5.3 Number of metabolic markers vs sample size: finding the right balance for cost efficiency
Untargeted metabolic phenotyping in diversity subpanels
Such measurements should enable high numbers of samples to be processed at low costs, thus enabling screens of large populations and/or complex experimental setups (diverse growth scenarios, developmental stages, etc.). For example, LC–MS targeted profiles could be generated automatically at moderate cost (50–100 € per sample; Heuberger et al. 2014). Sample preparation and equipment investment still account for a large part of LC–MS analysis costs and they can both be improved by automation and increase in throughput (de Raad et al. 2016; Novakova 2013). The cost of data handling, curation and analysis also has to be taken into account (Anonymous 2016a).

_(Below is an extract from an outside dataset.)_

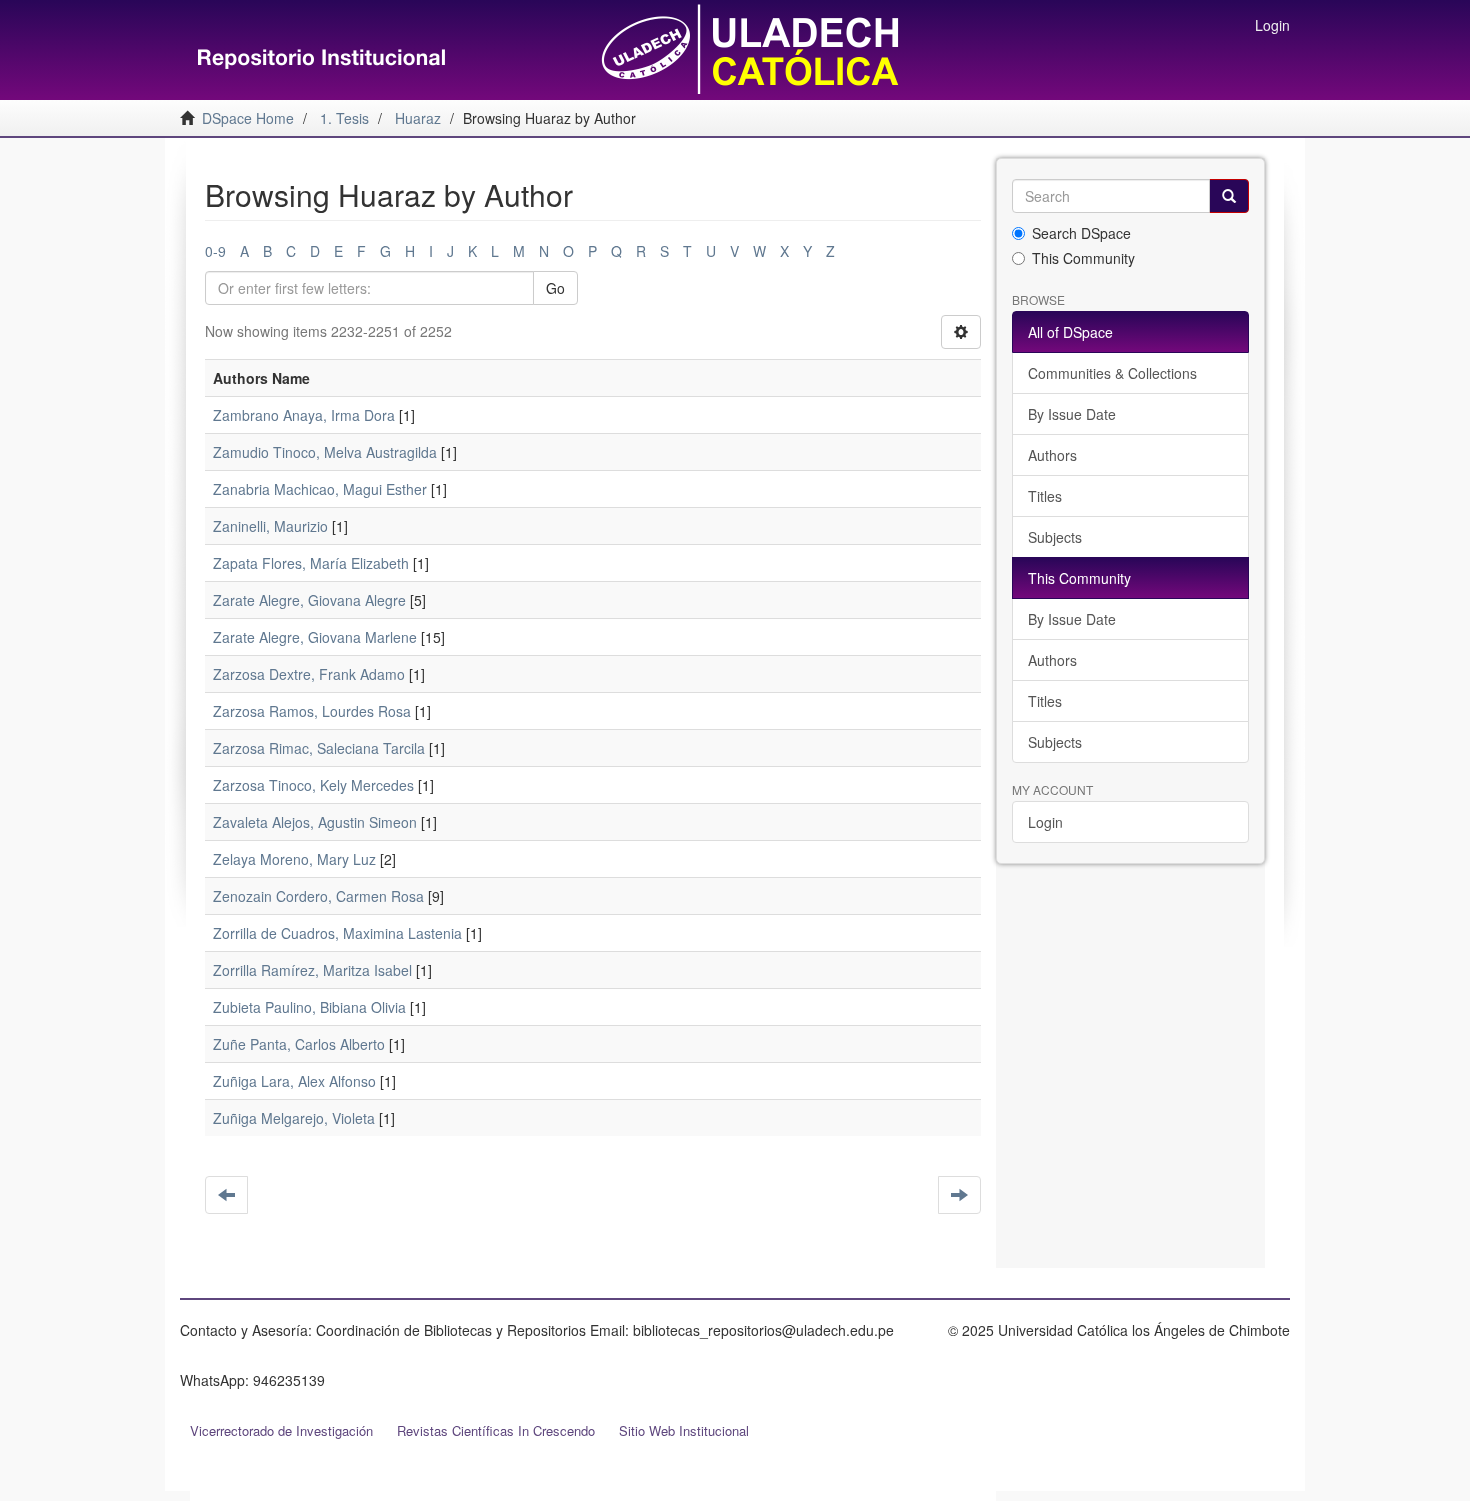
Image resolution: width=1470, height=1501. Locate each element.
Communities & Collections (1112, 373)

High-throughput spectrophotometric analysis of major sugars and organic acids, which are respectively powerful predictors of potato quality (Steinfath et al. 2010b) and tomato (López et al. 2015), could be easily implemented in facilities using robotized microplate measurements (Ménard et al. 2014) and for less than 20 € per sample. However, for many volatile compounds and secondary metabolites, there will still be certain limitations to reducing costs by methodologic adaptations (Kallenbach et al. 2014), although future developments may offer new possibilities.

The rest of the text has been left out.